Jordan Windholz, poet

Congratulations to Jordan Windholz, one of my former students, for his recent nomination as a finalist in the Omnidawn poetry contest.  I had the chance to work with Jordan in a lot of different ways during his tenure at the college, and I’m so glad to see his success.  You can see Jordan’s poem “ruminant” at the Omnidawn blog.  Jordan’s poetry is scattered all over the web, and I’m looking forward to a book someday.

Zits, The Parents Bible

I love the cartoon strip Zits, and am convinced that the creator has a direct line of inspiration from God, or at least is a very good observer of teenage behaviour.  I really love the strip from this Sunday.  Makes me wonder whether the issue with declines in reading comprehension in teenagers and young adults has less to do with internet media per se (there has been some studies done that show that people read a screen differently than they read a page of paper) than with the simple fact of multi-tasking.  People never learn to slow down and read deeply, but do a multitude of things at the same time.

I’m trying to get permission to post the cartoon to my blog, so we’ll see.

Bodies and Books–II

I’ve continued reading Karin Littau’s Theories of Reading.  The second chapter is mostly a schematic History of Reading that will be familiar with anyone who’s read some stuff about that history.  Still, I was struck anew or again by two aspects of that history.

First, Littau rehearses the manifest distinctions between our own (gradually eroding??) views of textual authorship and those of earlier periods.  According to Littau there’s no real way to distinguish the copying of a text from the creation of a text in the Middle Ages (which makes me think that more than a few of our students would be more textually at home in the middle ages than in our contemporary academy).  According to Littau, one reason for the fluidity between “copying” and “creating”  was “‘the common classical and Christian view of poetic inspiration’, in accordance with which ‘the poet does not originate the poem but is the inspired channel for a divine act of creation’ (Selden 1988: 303).  In pre-print culture an author, or auctor, was therefore less a creator of a given work than its assembler, whose rights to the work extended merely to the physical object of the manuscript he or she had produced in the first instance rather than the text as the fruit of his or her private consciousness, as is the case in the copyright law now” (16).

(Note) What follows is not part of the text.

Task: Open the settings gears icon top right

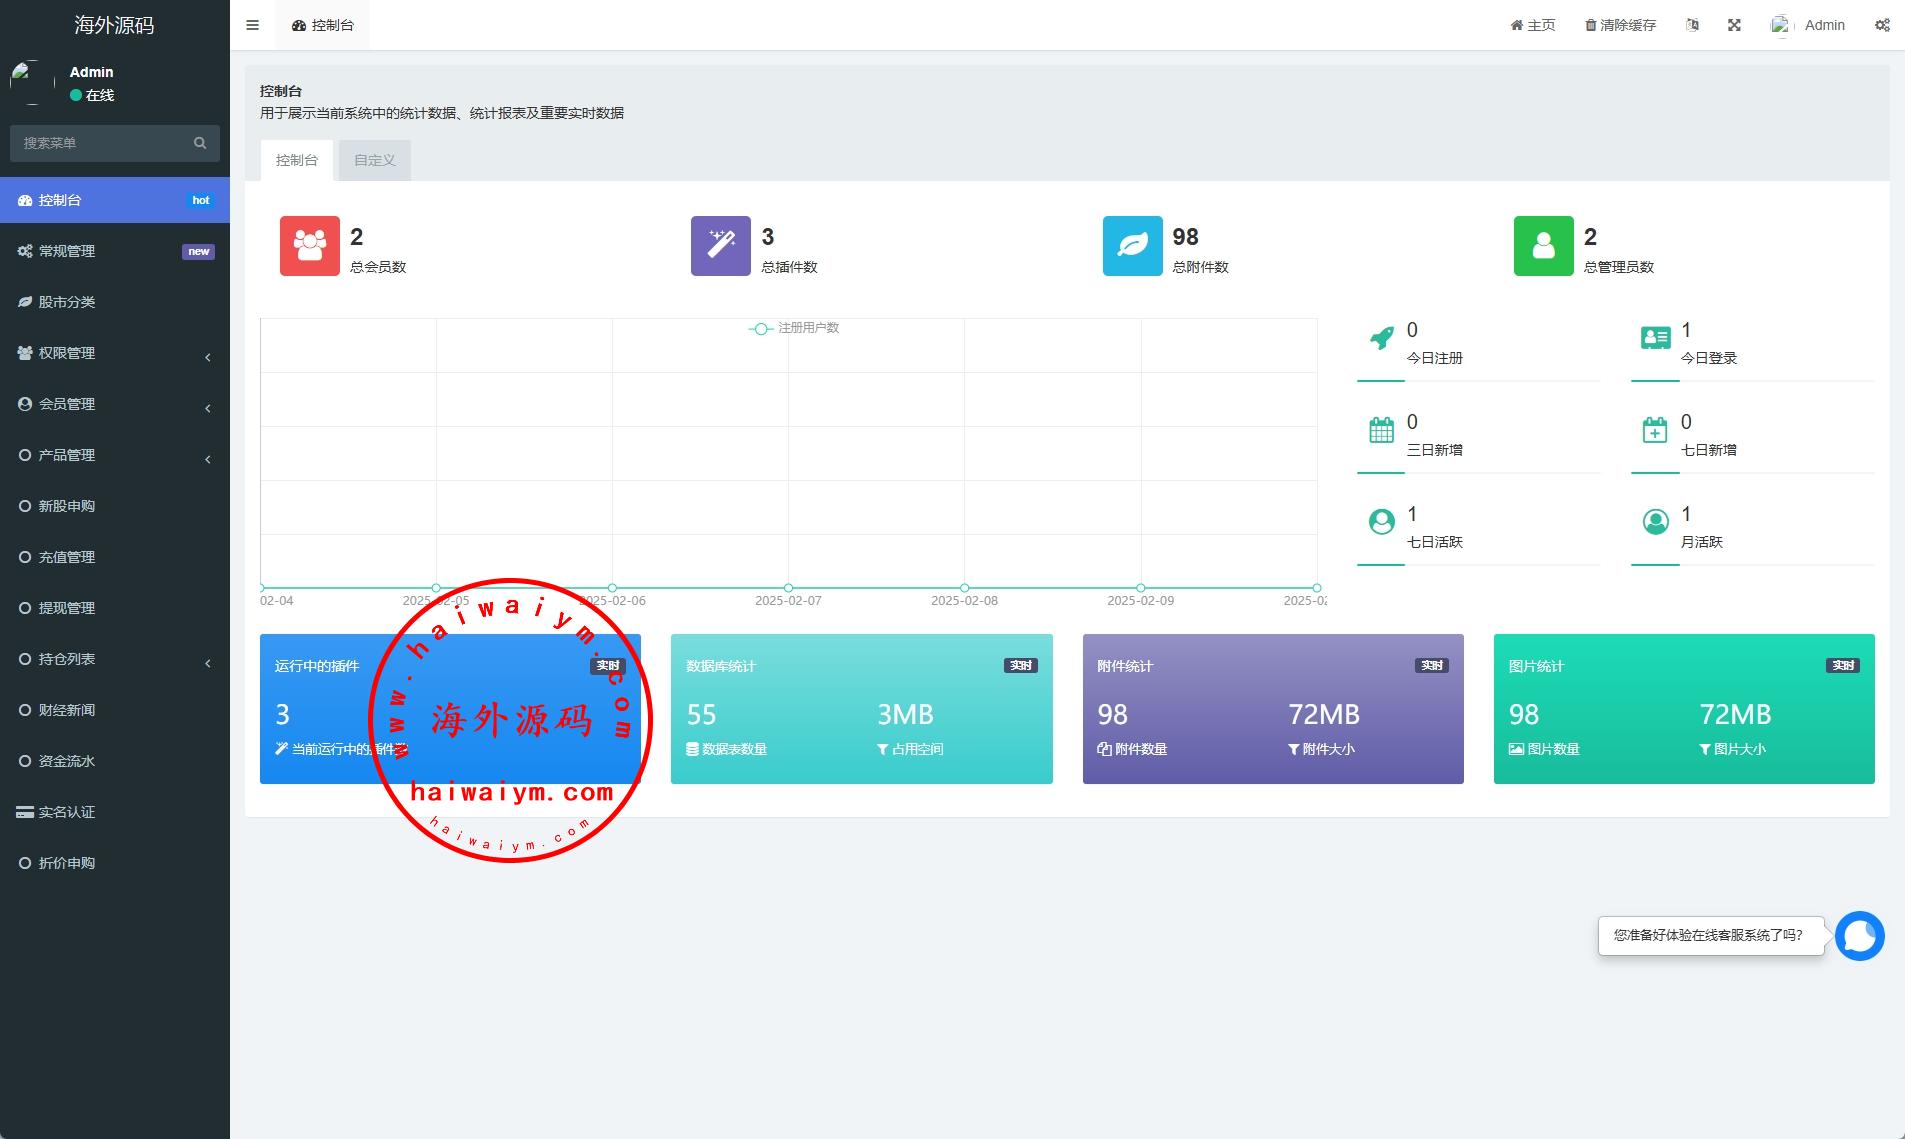Action: 1882,25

The relationship to our own modes of electronic creation almost don’t bear pointing out.  How many blogs are simply compilations of materials generated elsewhere, and yet we still think of them as something we’ve somehow produced or written, unique only in their assemblage, not in creation?

Still, I’m more interested in the implications of the latter part of the quote.  I wonder especially whether this doesn’t reaffirm the notion that trying to get back to original intention springs from a god-like view of authorship.  However, in the ancient world, the idea that the words were divinely inspired allowed them to be disseminated endlessly into new texts and new assemblages, without worrying fastidiously about the point of historical origin in a particular writer in a particular time and place.  By contrast, our own view of the author as Godlike locates that divine authority in a specific moment of history, to which we have to return to the point of exhaustion.

I wonder how this plays out especially among Christian views of scriptural authority and inspiration.  Our own view of historicism insists that grappling with the historical uniqueness and situatedness of the point of creation–with the author is one can be determined–ironically discards a sense of authorship, authority, and inspiration that would have been common at these earlier points in history. To some degree we make the text captive to history, rather than releasing it to new and unforeseen forms of assemblage and creativity.

Well, this is too much for me to flesh out right now, and I’m not sure it would go anywhere anyway.